July 26, 2012
by John Lee
The reporting of Tony Abbott's speech on Tuesday to AustCham in Beijing by China's state-owned press was filled with platitudes about strengthening co-operation between the two countries.
Predictably, official news outlets such as Xinhua left out some of the Opposition Leader's more confronting statements such as the one that China would prosper even more if "its people enjoyed freedom under the law and the right to choose a government".
Bold comment on the values of other governments will leave some former diplomats fretting and tut-tutting about disrespecting our largest trading partner.
But focusing on values also matters for other reasons. Whether Abbott knows it or not, he is simply reaffirming what many prominent Chinese economists are already saying about what the country needs to do to build a surer foundation for further prosperity.
Although huge in absolute size, China is still a poor country. With a per capita income of about $US7500 ($7330), it ranks just inside the top 100 countries on this measurement. History tells us that few countries will make the transition from poverty to prosperity without major reforms.
The first step is to ensure the continuation of economic growth. The problem is that this can be achieved only through significant reform of China's state-dominated economy. For example, the country's 150,000 centrally and locally managed state-owned enterprises receive about three-quarters of all formal bank loans in the country, while the four to five million domestic private firms are forced to fight for the scraps.
Moreover, every major sector except for export manufacturing is dominated by SOEs. In 2010, the largest three SOEs (PetroChina, China Mobile and China National Petroleum) made more profits than the combined profits of the country's largest 500 private domestic firms. The bias towards SOEs exists despite the fact that private domestic firms are two to three times more efficient on any number of credible commercial measurements such as return on capital, profit margins and return on assets. Putting more and more national wealth into less and less efficient firms is clearly an unsustainable strategy.

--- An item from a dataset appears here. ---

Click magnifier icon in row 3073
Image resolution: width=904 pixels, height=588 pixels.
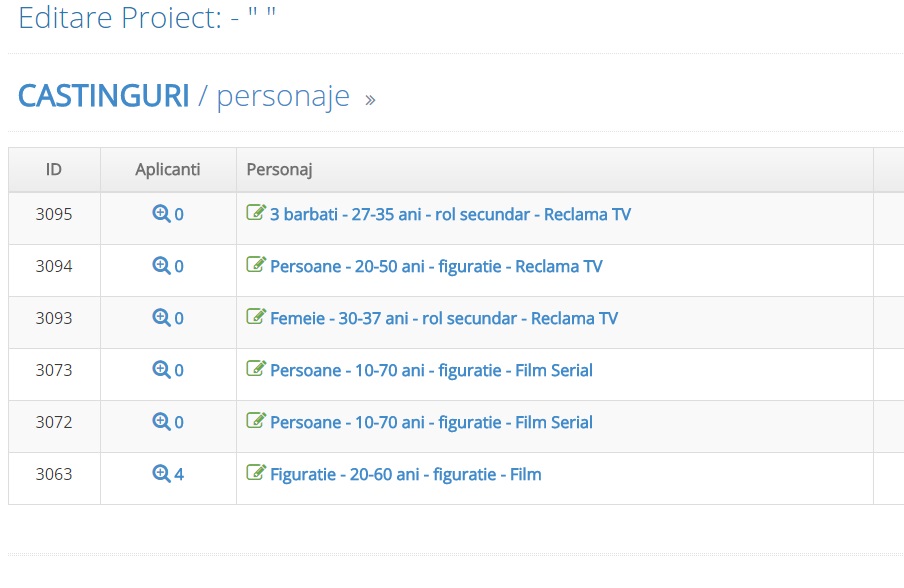161,370
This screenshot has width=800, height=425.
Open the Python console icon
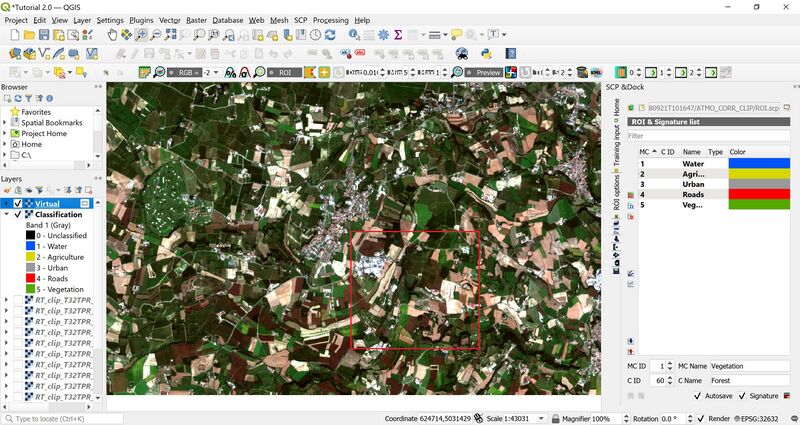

Economic growth matters primarily because it improves the lives of its citizens. But dividing annual national output by the number of people gives no indication of how wealth is actually distributed throughout the country. In China's state-dominated economy, revenues of SOEs have been rising at an average of 20-30 per cent each year since the 1990s (when the state-dominated model re-emerged). It is estimated that half of all domestic savings in the country's financial system are deposited by SOEs.
In contrast, mean household incomes have been rising by 2-3 per cent a year over the same period. Studies are now suggesting that the disposable income of 400 million Chinese has actually stagnated or gone backwards over the past decade. Other indicators reveal that absolute poverty (those living on less than $US1.50 a day) has actually increased over the same period. Currently, more than half of the country is still living on $US2 a day or less.

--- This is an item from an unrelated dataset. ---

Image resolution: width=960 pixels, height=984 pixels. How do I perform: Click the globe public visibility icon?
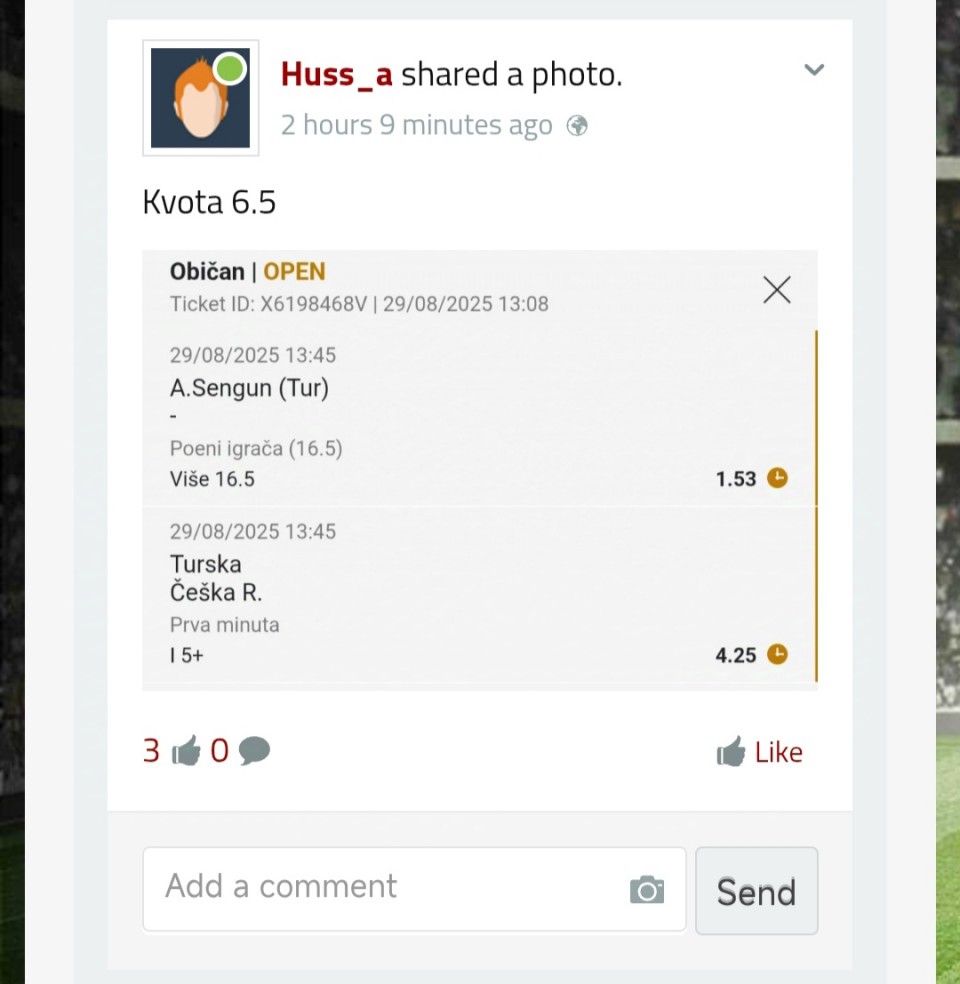pos(577,126)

The bottom line is that across-the-board incomes have not been rising at anywhere near the same rates as growth in gross domestic product - an exact reverse of what occurred from 1979-89, when the household rather than state sector drove economic activity and growth.
Within one generation, China has gone from being the most equal society in all of Asia, in terms of distribution of income, to the least. In China's state-dominated model, opportunity and privilege are tied to SOE and Chinese Communist Party connections. Of the CCP's 80-85 million members, four-fifths are the business elites, and those joining are upfront about the fact that they do so to gain access to opportunities that they would otherwise be precluded from. Unsurprisingly, Chinese elites have emerged as the strongest supporters of the one-party system.
The upshot is that a relatively small number of well-connected insiders benefit at the expense of the majority. It also means that the much-hyped transition towards a domestic consumption-led economy driving growth is all-but impossible under these circumstances.
The clear solution is for SOEs to take a back seat in the economy, allowing the country's fledging private sector to drive the next stage of development. This is what occurred in the once authoritarian systems in Japan, South Korea and Taiwan during their transition from middle to high-income, advanced economies.
As we know, the rise of an independently wealthy and powerful middle class in these countries eventually put enforceable legal limits on the power of political officials, and paved the way for democratic reforms to occur.
For China, its state-dominated approach to capitalism arose after a reflective period for the CCP after the 1989 countrywide riots, and the fall of authoritarian regimes in the former Soviet Union and in eastern Europe.
The emergence of the Chinese corporate state was gradually cobbled together to ensure that the CCP remains the primary dispenser of business, career, professional and even social opportunity in the country, thereby tying the futures of new and existing elites with that of the party.
The CCP's record of three decades of economic growth, albeit from a very low base, is impressive. But many Chinese economists, and even some political officials, are increasingly voicing their concern that such a political-economic model, despite its impressive achievements, is reaching its limits. Perhaps Abbott has moved a few steps faster than diplomatic protocol demands, but his comments have nevertheless hit the mark.
John Lee is a Hudson Institute Visiting Fellow and an Adjunct Associate Professor and Michael Hintze Fellow for Energy Security at the Centre for International Security Studies, Sydney University. He is the author of Will China Fail? (CIS, 2008).